El riesgo estaba en que algunos plebeyos se quedasen en la mitad del razonamiento y creyesen que era verdad que la nobleza sobraba. Un ejemplo de “vacilación ideológica” se daba en El alcalde de Zalamea de Calderón de la Barca.
El protagonista se llamaba Pedro Crespo, un campesino orgulloso de serlo. Aunque era rico, no le tentaba comprar ningún título nobiliario porque le bastaba con preservar su honor y con ser cristiano viejo.
Pero el caso es que un capitán noble violó a su hija, y Pedro Crespo, para restaurar su honor, sublevó a los vecinos de su pueblo y, saltándose la autoridad militar, ejecutó al capitán.
Al final, justo antes de que el ejército arrasase el pueblo, apareció el rey y restableció el orden de siempre. Pero si algún espectador se hubiera ausentado durante los cinco minutos finales, habría pensado que en el escenario se había incitado a la revolución de los plebeyos contra los nobles.

Leandro Fernández de Moratín utilizó en su obra El barón los mismos recursos que se habían utilizado en el Siglo de Oro para desalentar a los plebeyos que querían emparentar con la nobleza a través de un matrimonio desigual.
En El alcalde de Zalamea era un noble malo el que se fijaba en una plebeya (a un noble bueno no se le pasaba por la cabeza enamorarse de una plebeya). En El barón tía Mónica quería casar a su hija Isabel con un barón que resultaba ser un estafador.
En ambas obras la nobleza como clase no se ponía en cuestión, porque la desigualdad de condición no la habían planteado los buenos y verdaderos nobles: el capitán era un noble malo y el barón un estafador
La “vacilación ideológica” de El alcalde de Zalamea radicaba en que insistía demasiado en que el honor de los plebeyos era más importante que la nobleza.
En El barón estaba en la crítica excesiva a los nobles. Un espectador objetivo que asistiera a una representación de El barón no sabría decir si Moratín hijo hacía concesiones al público para acercarse a él, o utilizaba esta fórmula para atacar sin contemplaciones a la nobleza.
El tema del falso noble que hemos visto en El barón lo utilizaron otros autores ilustrados para desengañar a los plebeyos que deseaban cambiar de estamento.
En el sainete de Ramón de la Cruz, El marido discreto, una criada joven y engreída engañaba a su señor prometiéndole que era una hija de nobles venida a menos. En Los menestrales de Cándido María Trigueros, el falso noble era, como en El barón, un estafador que quería casarse con la hija de un sastre pretencioso.
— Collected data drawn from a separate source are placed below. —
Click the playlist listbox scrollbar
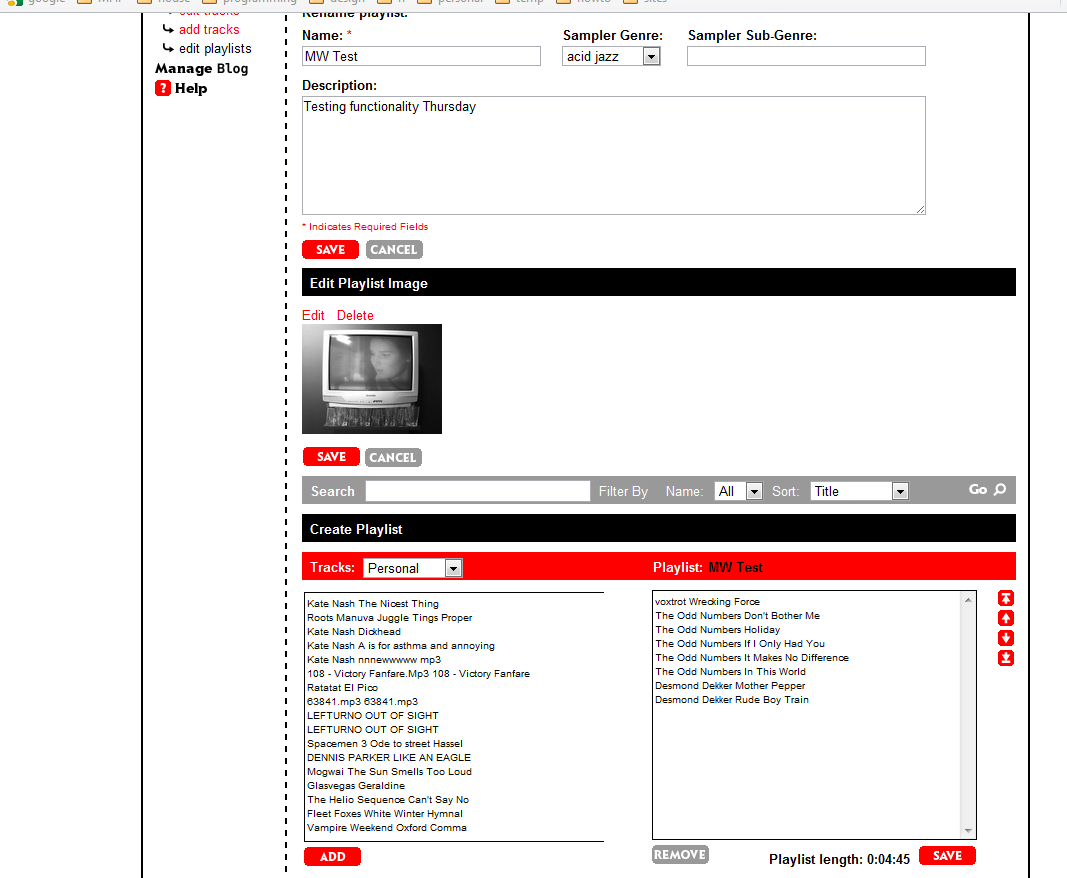 (x=967, y=714)
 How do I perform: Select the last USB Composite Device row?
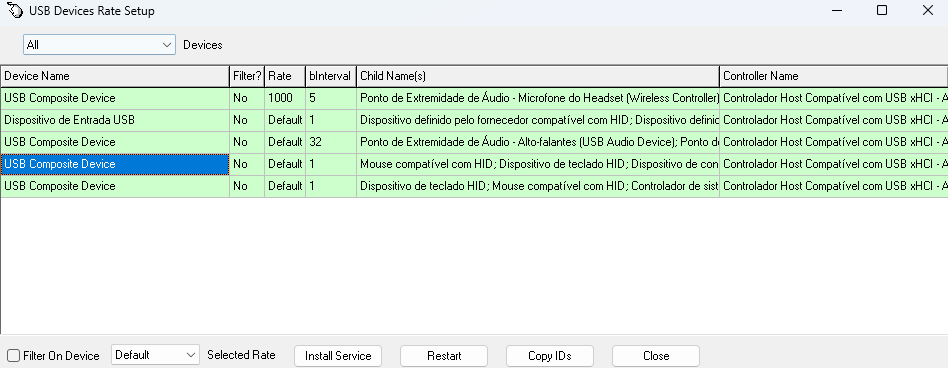pos(474,186)
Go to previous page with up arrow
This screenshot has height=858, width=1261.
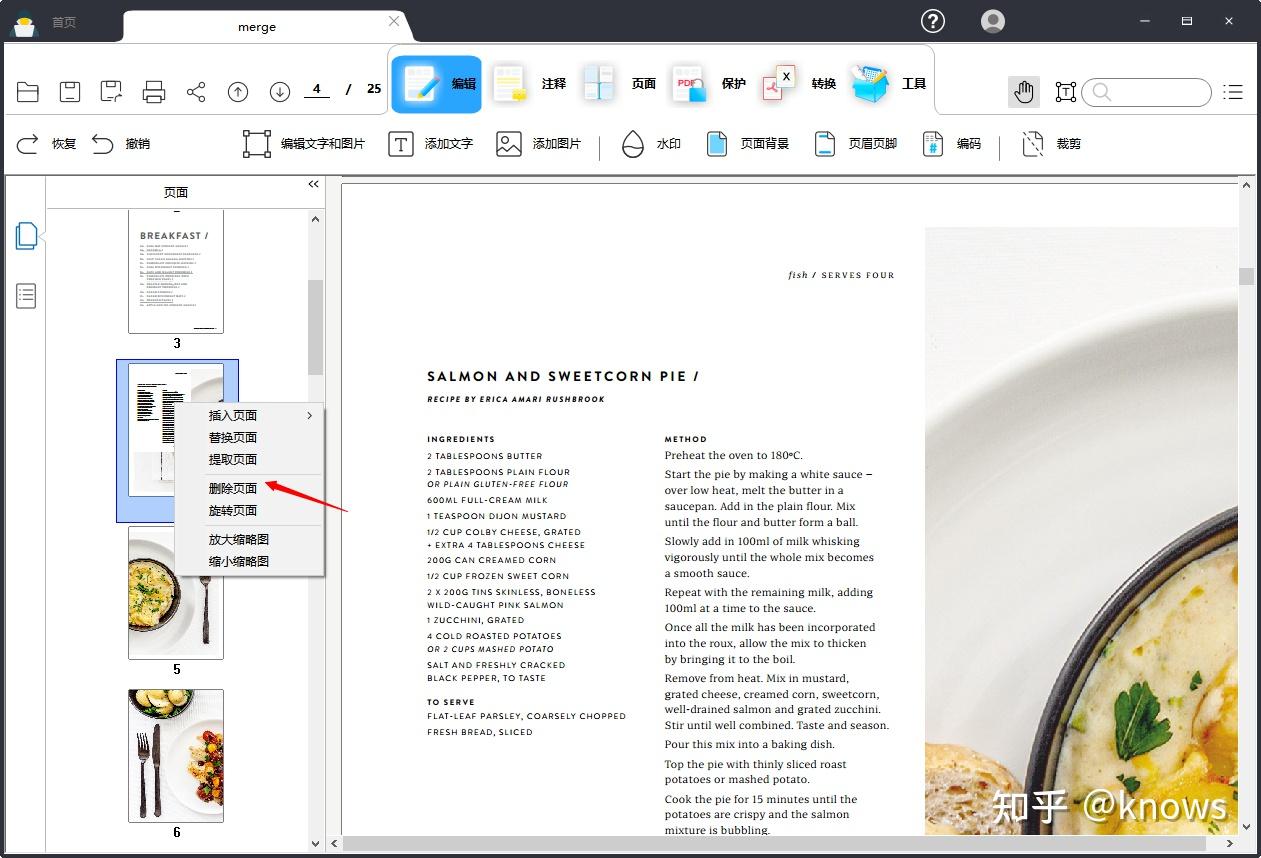pos(238,92)
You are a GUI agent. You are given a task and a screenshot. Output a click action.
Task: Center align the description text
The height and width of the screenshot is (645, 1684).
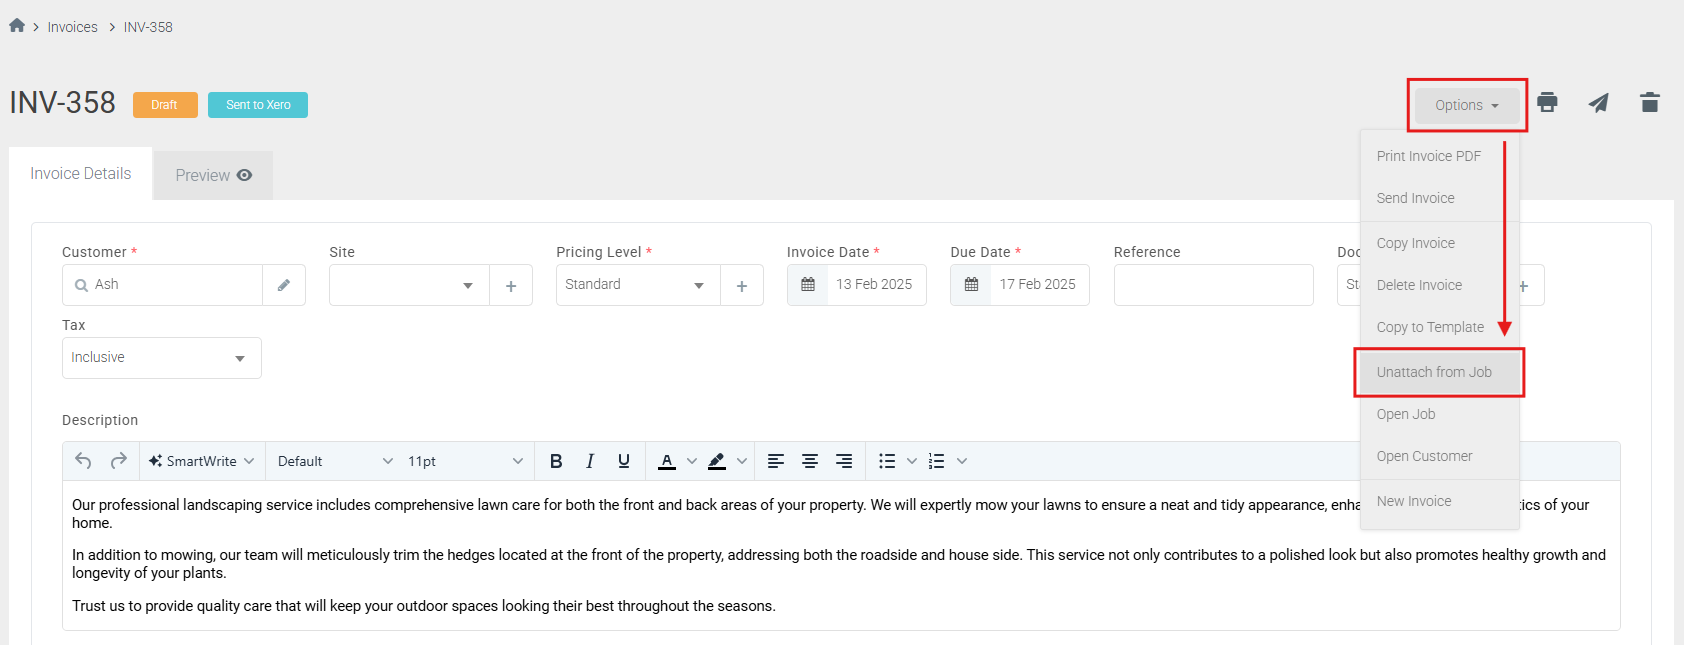(810, 461)
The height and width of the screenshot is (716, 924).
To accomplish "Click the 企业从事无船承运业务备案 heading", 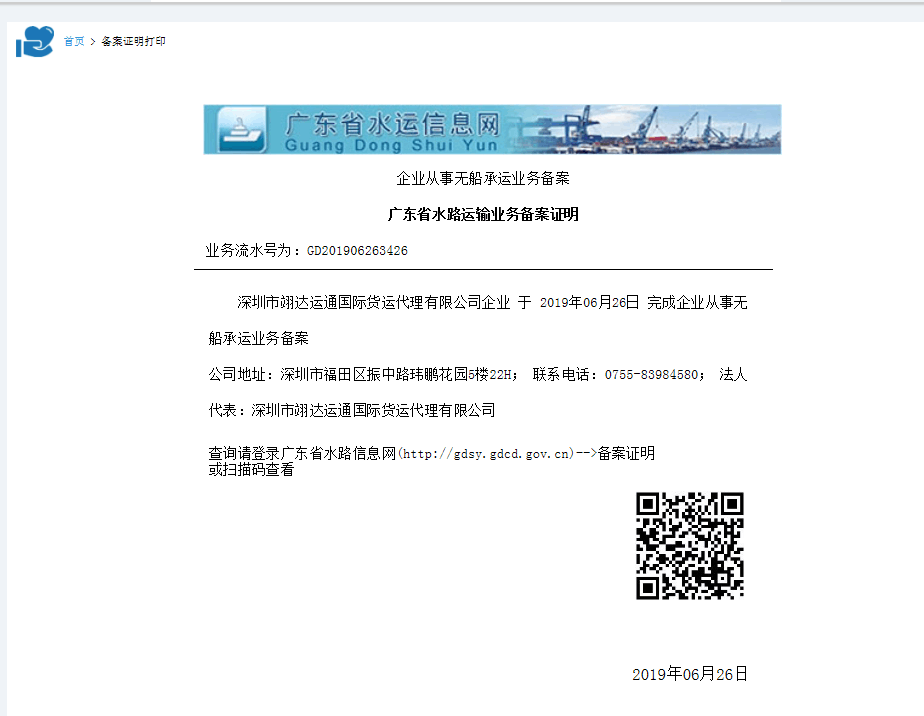I will click(x=483, y=179).
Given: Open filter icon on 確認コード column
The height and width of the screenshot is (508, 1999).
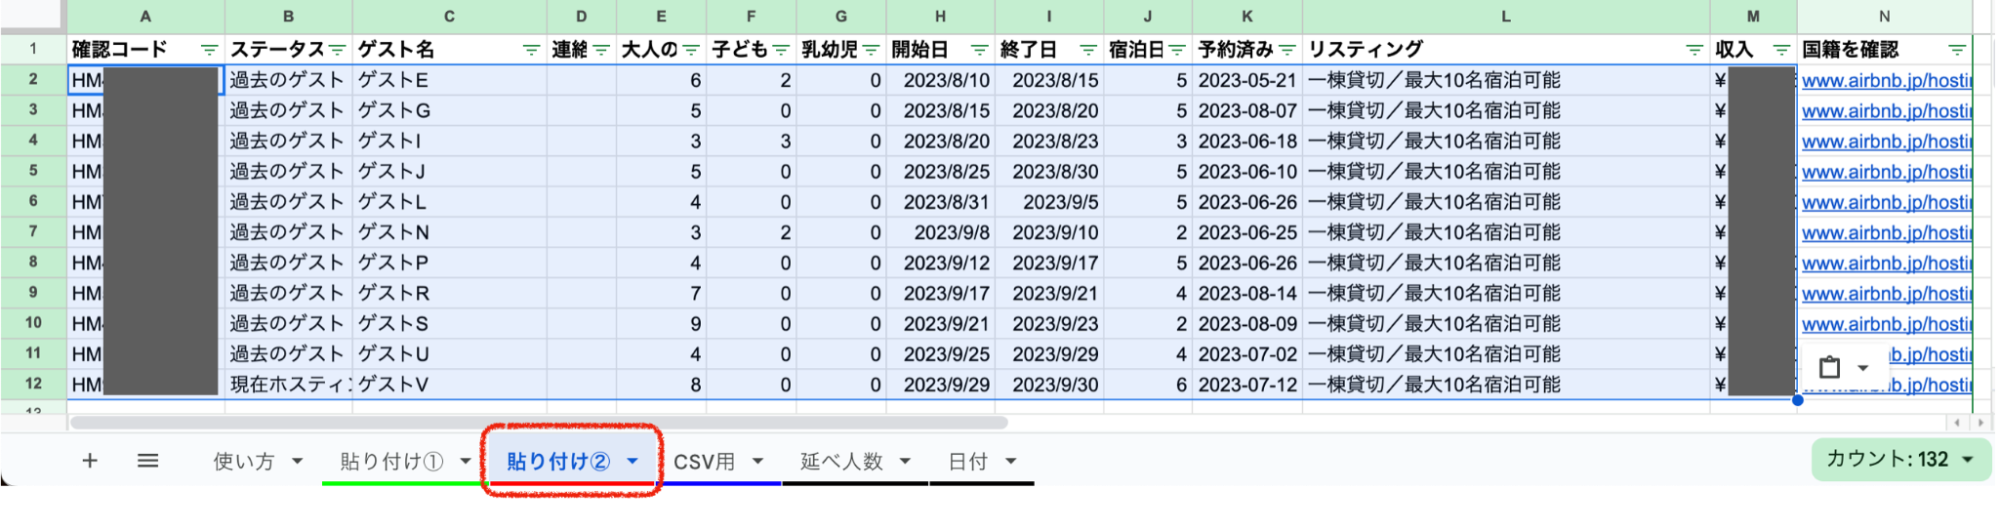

En este tipo de obras ilustradas se llegaba a la conclusión de que el único motivo que tenían los plebeyos para cambiar de estamento, era aparentar. Los plebeyos no se apreciaban a sí mismos y no valoraban que habían logrado una buena posición gracias a su trabajo y esfuerzo personal.
También se decía a los plebeyos que se quedaban en una visión muy superficial de lo que era un noble y que no comprendían realmente cuál era la diferencia insalvable entre nobles y plebeyos.
Pero lo más curioso es que cuando había que aclarar en qué se basaba la diferencia entre nobles y plebeyos se acudía a argumentos confusos y etéreos. Los mismos autores ilustrados eran conscientes de que defender la existencia de una casta superior era insostenible en el siglo de la Ilustración.
Tanto era así que cuando Trigueros trató de explicarlo en el siguiente monólogo de Los menestrales, las autoridades le mandaron que lo suprimiera porque juzgaron que sus ideas sobre los nobles no sólo no las entendería el público, sino que era fácil que se volvieran contra los mismos nobles:
«¿Qué importa que mil hombres envidiosos, / mil maldicientes murmuradorcillos / de esos que llaman sabios, y a las veces / ni aun saben granjearse un buen vestido / prefieran la virtud del que es plebeyo / a la nobleza misma? No los sigo. / No, señor, no los sigo, y hay mil otros / tan sabios como yo, que hacen lo mismo. / ¡La nobleza! ¡Muy bello! La nobleza / es una ejecutoria de lo limpio, / de lo bueno, lo justo, lo elevado, / y hasta de lo galán y lo entendido. En mí, salvo el lugar, veis el ejemplo; / a Dios gracias, no es ciego a quien lo digo. / Sólo la gente noble es quien entiende / un lenguaje tan claro y tan preciso».